Quand vous choisissez de taire le contenu d’une lettre présentée comme révélatrice, ce n’est « rien d’autre qu’un choix rédactionnel ». Quand la justice et les médias font comme vous, c’est une conspiration du silence.
Merci de l’avoir confirmé aussi franchement. C’était une « lettre ouverte », selon vous, pourtant.
Ma remarque, je le reconnais, passe à côté de bien d’autres questions. Ce n’est qu’une objection, parmi beaucoup d’autres possibles, que vous avez omis de vous faire à vous-même, et qu’il faut bien faire à votre place. L’objection vise un argument qui, si peu central soit-il, participe à la cohérence de votre propos.
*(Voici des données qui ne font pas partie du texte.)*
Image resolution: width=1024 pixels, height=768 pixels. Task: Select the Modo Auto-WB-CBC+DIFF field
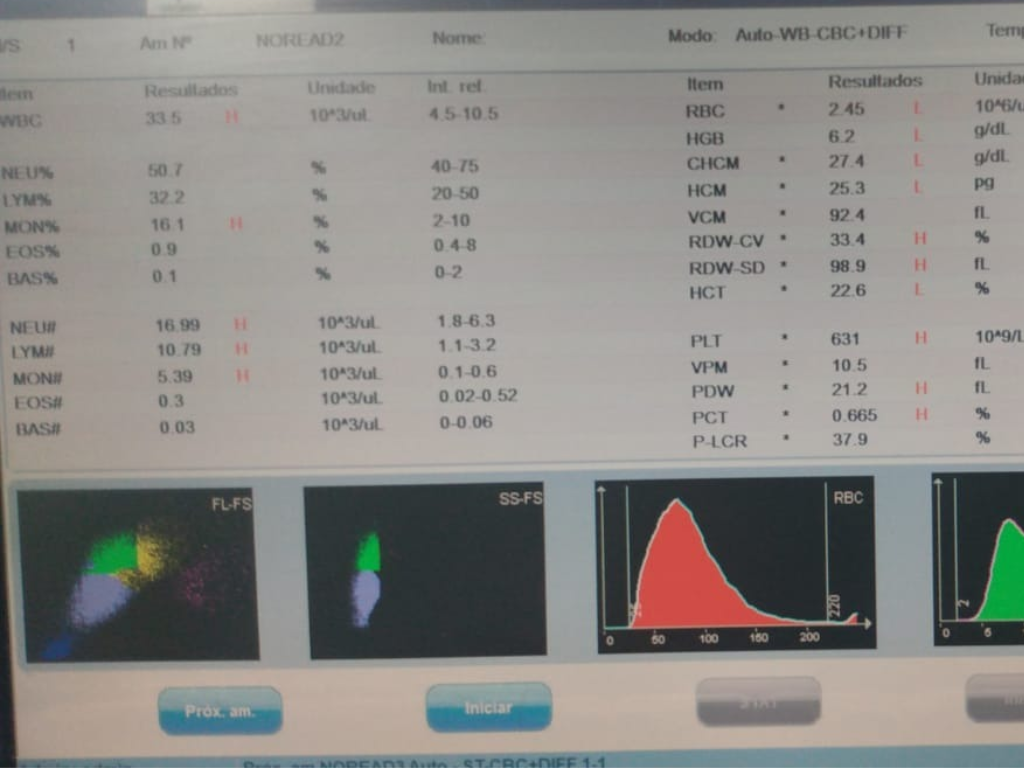click(820, 34)
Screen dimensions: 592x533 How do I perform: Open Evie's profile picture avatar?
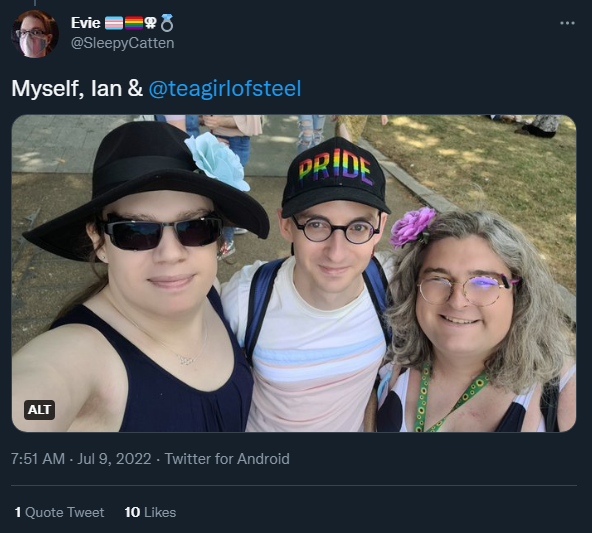click(x=35, y=34)
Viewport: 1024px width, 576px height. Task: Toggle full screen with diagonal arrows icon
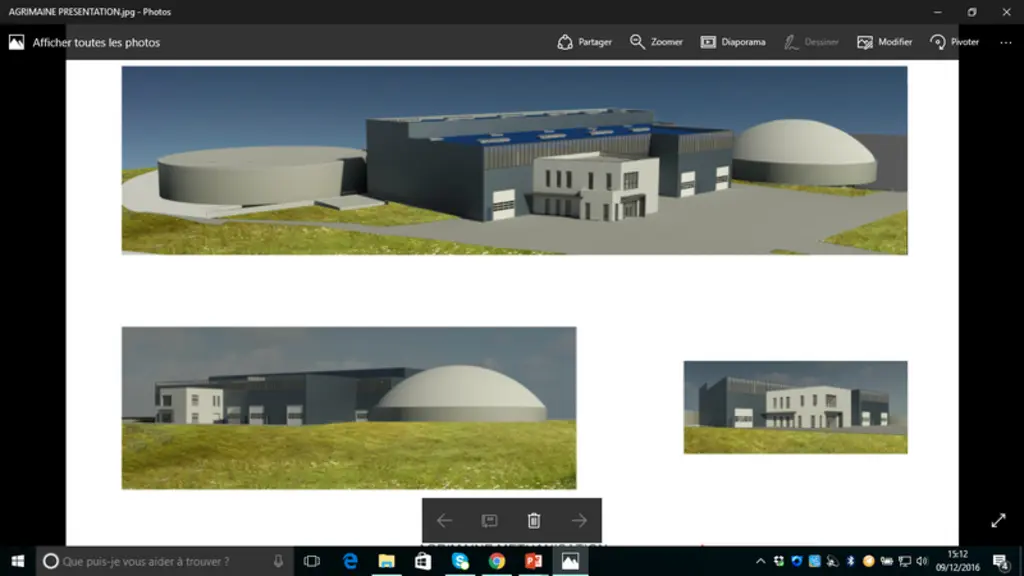point(999,520)
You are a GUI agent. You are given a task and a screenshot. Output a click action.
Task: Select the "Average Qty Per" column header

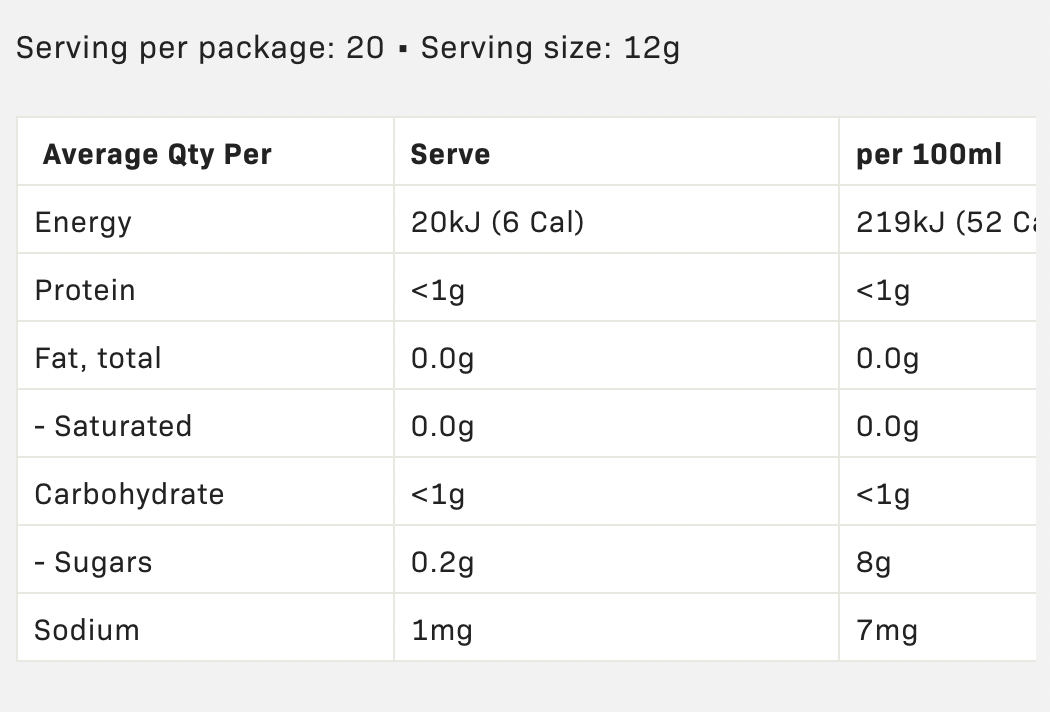click(x=157, y=155)
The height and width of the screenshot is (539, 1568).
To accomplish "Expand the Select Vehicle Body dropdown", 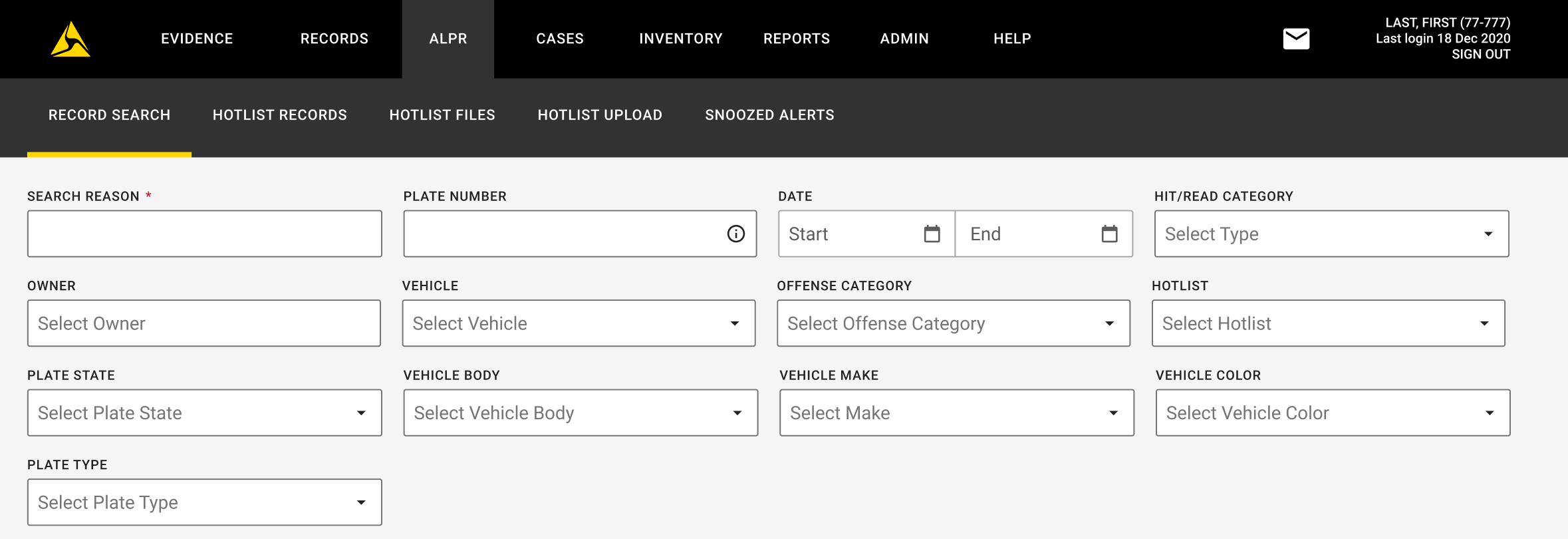I will pos(580,413).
Iriez-vous jusqu’à dire que je cherche à détourner l’attention de l’enjeu central ? Toute objection relative à l’absurdité de l’un de vos arguments contribue au contraire à débarrasser la demande de la levée du Secret-Défense des mauvais arguments qui ne peuvent servir qu’à la rejeter.
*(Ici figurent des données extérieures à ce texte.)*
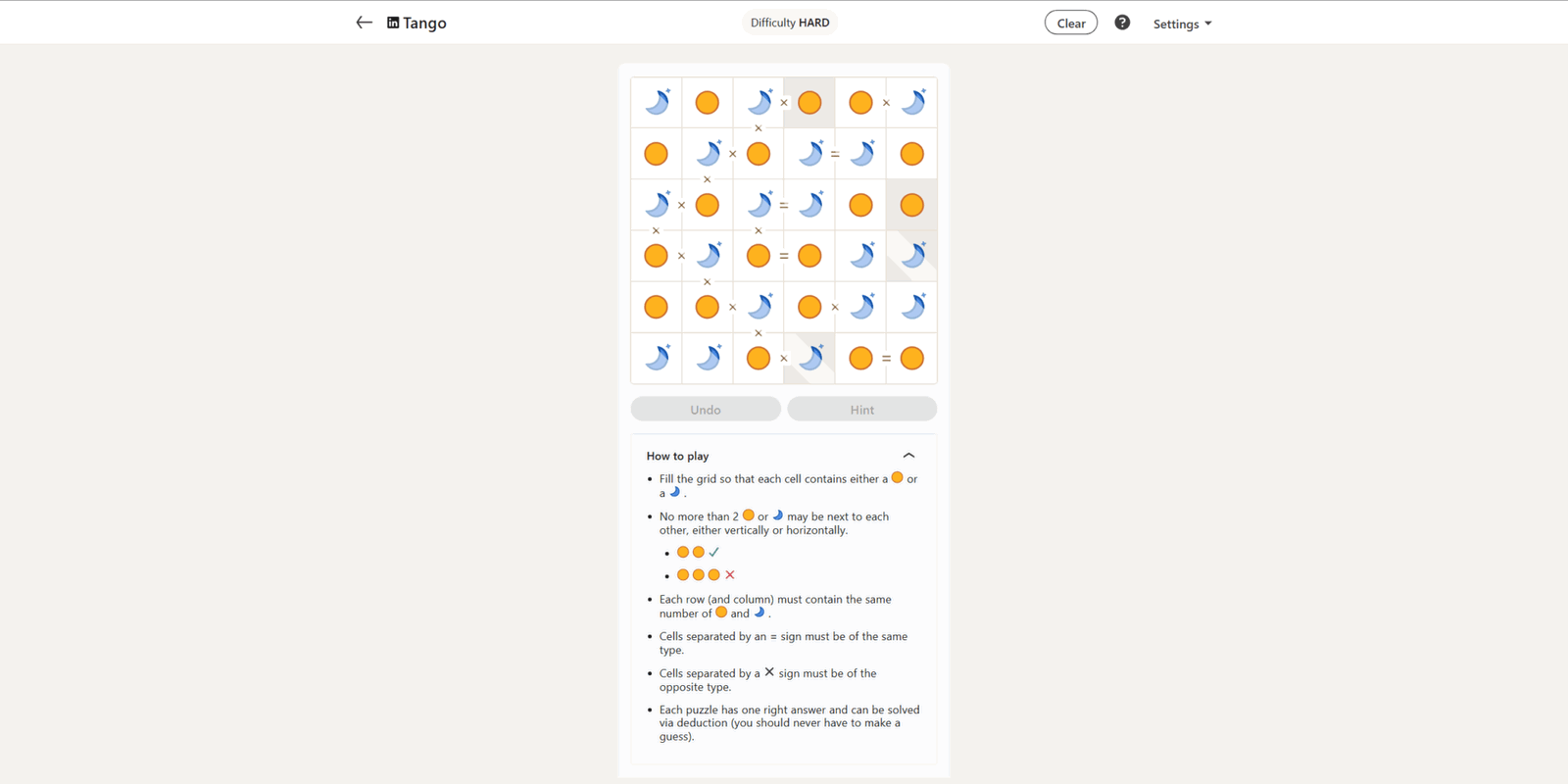Toggle the top-left moon cell

coord(657,102)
De même, il est normal qu’une conversation sans témoin, dont l’interlocuteur est mort, rapportée dans un livre, ne soit ni démentie ni contestée ni contredite par personne. On peut simplement se demander si un agent de la DGSE bavarde pour le plaisir, ou dans un cadre opérationnel précis. Et on peut aussi se demander si sa mort ne l’a pas rendu plus bavard qu’il ne l’avait été en réalité. Cela s’appelle des hypothèses. Pour étayer la thèse du livre, la bonne méthode consiste à les examiner. Non pas à se réjouir que personne, jusqu’ici, ne se soit soucier de le faire. Car là encore, ce défaut de méthode nuit à une cause par ailleurs mieux fondée.
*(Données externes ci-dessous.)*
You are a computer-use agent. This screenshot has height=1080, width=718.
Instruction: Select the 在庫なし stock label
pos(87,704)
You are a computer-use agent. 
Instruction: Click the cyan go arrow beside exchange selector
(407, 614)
Le comble de la mauvaise foi, qui donne la mesure de votre probité intellectuelle, consiste à insinuer qu’en démontrant l’inconsistance de vos preuves, je ne serais pas autant que vous en train de parler de cette affaire (et mieux que vous), que je n’en parlerais que pour vous empêcher d’en parler. De façon, sans doute, à lutter en faveur d’une immunité générale, en accordant à tout le monde des permis de corrompre :
« [..] Car au-delà des points que vous soulevez comme s’il ne fallait pas parler de ces dossiers nauséabonds - ce qui reviendrait à permettre à la corruption en France de sépanouir en paix- c’est bien cette levée nécessaire du secret-défense sur ces points qu est au coeur de tout, et, derrière, la condition d’une restauration de l’image publique internationale des sociétés françaises du secteur. [..] »
Plus une cause est noble, plus elle oblige ceux qui la défendent à la rigueur. En vous délivrant de cette obligation, vous ne faites que lui nuire. Et en montrant comment vous lui nuisez, je ne fais que la défendre.